Still, it wouldn't have hurt for them to throw in a "good" paladin oath or 2 to balance out the bad ones.


----------



## Patrick McGill (Dec 19, 2016)

I like treachery. I hadn't thought of having alternatives to oath reakers., but as a dm who likes evil fallen Paladin npcs I'm happy with it.

Paladin as a whole is in a really good place this edition so I'm ambivalent to the hell knight.


----------



## Vymair (Dec 19, 2016)

Pass, I play a paladin to be a hero that people admire, not fear.  I see some value for interesting NPCs here, but not for player characters.


----------



## gyor (Dec 19, 2016)

I notice the irony that because Oath of Treachery has no tenents, you can be a Lawful Good Oath of Treachery Paladin, there is absolutely nothing that requires or encourages evil unlike like Oath Breaker.

 And the Oath of Conquest Paladin has clearly been inspired by Pathfinder's Hellknights BIG time. For FR I can see Oath of Conquest Paladins for Tempus, Bane, Lovitar, Abbathor, Tiamat, Gilgamesh, Set, Sebek, Anhur maybe, Helm (rarely), the Grey Dwarf Gods, Various Archdevils, Garuth, Garagos, Grazzt dispite being Chaotic he's still master of Tyranny, Talona, Shar.

 How is this for an irony, a Lawful Evil Oath of Conquest Paladin can fall by doing a act of mercy and kindness to become a Lawful Good Oath of Treachery Paladin.


----------



## Kobold Avenger (Dec 19, 2016)

I think they're trying to get at least 1 Paladin Oath for each alignment.  With Protection (LG), Ancients (NG), Vengeance (N), Crown (LN), Oathbreaker (NE), Conquest (LE), and Treachery (CE).

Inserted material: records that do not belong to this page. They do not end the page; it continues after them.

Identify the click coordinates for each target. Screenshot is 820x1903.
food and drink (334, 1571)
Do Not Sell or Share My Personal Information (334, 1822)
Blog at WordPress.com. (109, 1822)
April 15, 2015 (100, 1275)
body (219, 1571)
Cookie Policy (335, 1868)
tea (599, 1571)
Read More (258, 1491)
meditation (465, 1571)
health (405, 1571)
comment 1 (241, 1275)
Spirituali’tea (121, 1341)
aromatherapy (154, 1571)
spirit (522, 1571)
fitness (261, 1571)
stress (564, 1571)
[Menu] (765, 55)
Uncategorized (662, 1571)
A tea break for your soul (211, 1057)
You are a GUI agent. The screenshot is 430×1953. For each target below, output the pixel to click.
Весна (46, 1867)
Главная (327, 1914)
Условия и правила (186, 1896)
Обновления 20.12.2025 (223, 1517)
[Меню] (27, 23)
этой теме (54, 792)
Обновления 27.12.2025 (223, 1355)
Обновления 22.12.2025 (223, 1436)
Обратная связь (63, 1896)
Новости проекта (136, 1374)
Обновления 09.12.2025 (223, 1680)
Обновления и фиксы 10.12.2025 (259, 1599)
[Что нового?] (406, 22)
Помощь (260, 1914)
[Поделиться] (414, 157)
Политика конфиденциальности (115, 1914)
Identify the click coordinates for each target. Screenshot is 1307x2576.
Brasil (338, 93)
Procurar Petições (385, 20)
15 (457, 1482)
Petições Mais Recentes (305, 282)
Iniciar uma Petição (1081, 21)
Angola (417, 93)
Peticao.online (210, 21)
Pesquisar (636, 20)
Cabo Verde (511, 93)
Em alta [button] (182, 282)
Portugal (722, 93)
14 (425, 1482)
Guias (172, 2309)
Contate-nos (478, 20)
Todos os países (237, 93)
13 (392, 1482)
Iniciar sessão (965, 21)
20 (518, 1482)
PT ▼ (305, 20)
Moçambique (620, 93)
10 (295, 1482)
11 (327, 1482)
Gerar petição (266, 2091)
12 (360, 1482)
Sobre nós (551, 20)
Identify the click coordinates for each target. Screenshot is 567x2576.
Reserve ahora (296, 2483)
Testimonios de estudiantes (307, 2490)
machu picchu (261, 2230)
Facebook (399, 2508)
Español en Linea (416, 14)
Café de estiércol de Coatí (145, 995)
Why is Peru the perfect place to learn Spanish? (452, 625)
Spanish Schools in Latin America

They just need to fill out CG and CN.  I feel they just need to think of something distinct for those 2 alignments and then there'll be one of each alignment.

Many have proposed Liberation of CG, as that existed before.  It just needs it's mechanics and story background that make it different enough from Protection and Ancients.

I have my idea of Madness for CN, which would be about delusions, insanity and possibly Great Old Ones.


----------



## Litania (Dec 19, 2016)

I disagree with everyone who is saying they don't feel like paladins. Oath of treachery conjures up multiple classical figures for me, from lich king Arthas to lord Soth in Dragonlance. As for someone who read the original Oathbreaker and thought: "undead? Why?" I love having this option. 
The other oaths we have are already flexible enough that we didn't really need new archetypes. Chaos paladin and alternate evil paladin are good to me.


----------



## gyor (Dec 19, 2016)

I'd just use the Oath of Treachery as a stand in for the Oath of Liberty (and yes the idea is based on the Holy Liberator PrC from 3e).


----------



## Edwin Suijkerbuijk (Dec 19, 2016)

MechaTarrasque said:


> I would not be surprised if the Big Book of Crunch has a DM section where these paladins and the skeezy bards end up.
> 
> They sure seem to be providing a lot of creepy options, but I agree that under the current AP release rate, it would be a bad decision to release an evil AP.  Of course, if they started releasing more AP's......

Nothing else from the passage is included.